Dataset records
BEGIN

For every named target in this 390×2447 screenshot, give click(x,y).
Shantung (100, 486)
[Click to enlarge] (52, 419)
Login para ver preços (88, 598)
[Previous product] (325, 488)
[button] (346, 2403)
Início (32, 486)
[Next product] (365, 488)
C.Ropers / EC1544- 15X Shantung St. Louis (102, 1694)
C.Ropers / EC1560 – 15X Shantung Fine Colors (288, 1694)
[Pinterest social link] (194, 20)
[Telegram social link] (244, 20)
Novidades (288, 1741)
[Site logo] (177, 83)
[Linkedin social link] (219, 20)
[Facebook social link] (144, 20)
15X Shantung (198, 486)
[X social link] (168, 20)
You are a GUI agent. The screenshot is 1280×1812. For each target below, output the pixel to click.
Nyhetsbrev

END
BEGIN

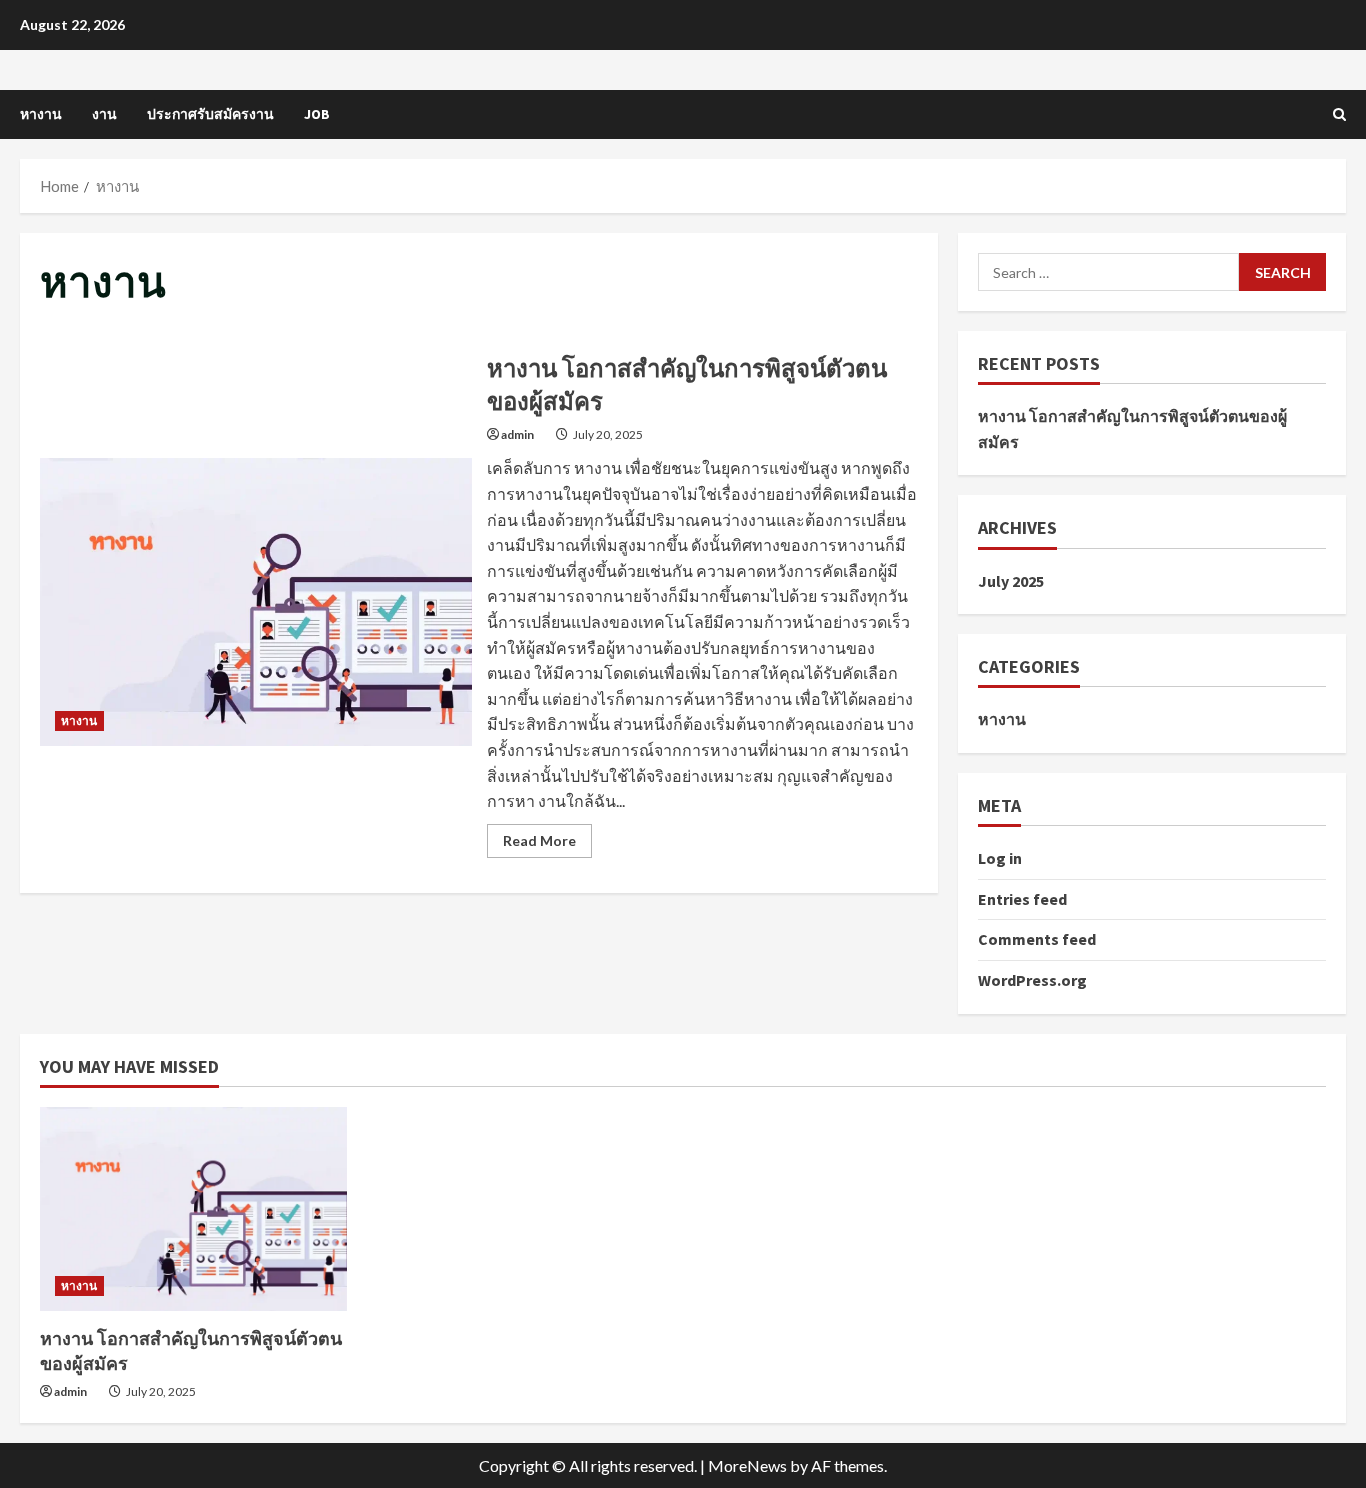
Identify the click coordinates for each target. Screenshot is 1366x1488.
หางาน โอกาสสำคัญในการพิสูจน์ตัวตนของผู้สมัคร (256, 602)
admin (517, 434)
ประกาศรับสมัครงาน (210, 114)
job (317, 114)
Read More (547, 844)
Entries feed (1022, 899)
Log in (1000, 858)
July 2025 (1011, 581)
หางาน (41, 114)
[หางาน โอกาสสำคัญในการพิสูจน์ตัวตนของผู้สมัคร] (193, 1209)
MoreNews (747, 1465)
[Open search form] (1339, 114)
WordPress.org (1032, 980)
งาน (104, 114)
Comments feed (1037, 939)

END

WHAT NEEDS TO BE DONE
A single figure must be given: how many lines of the records above include the string "หางาน".

SOLUTION TO THIS TASK
3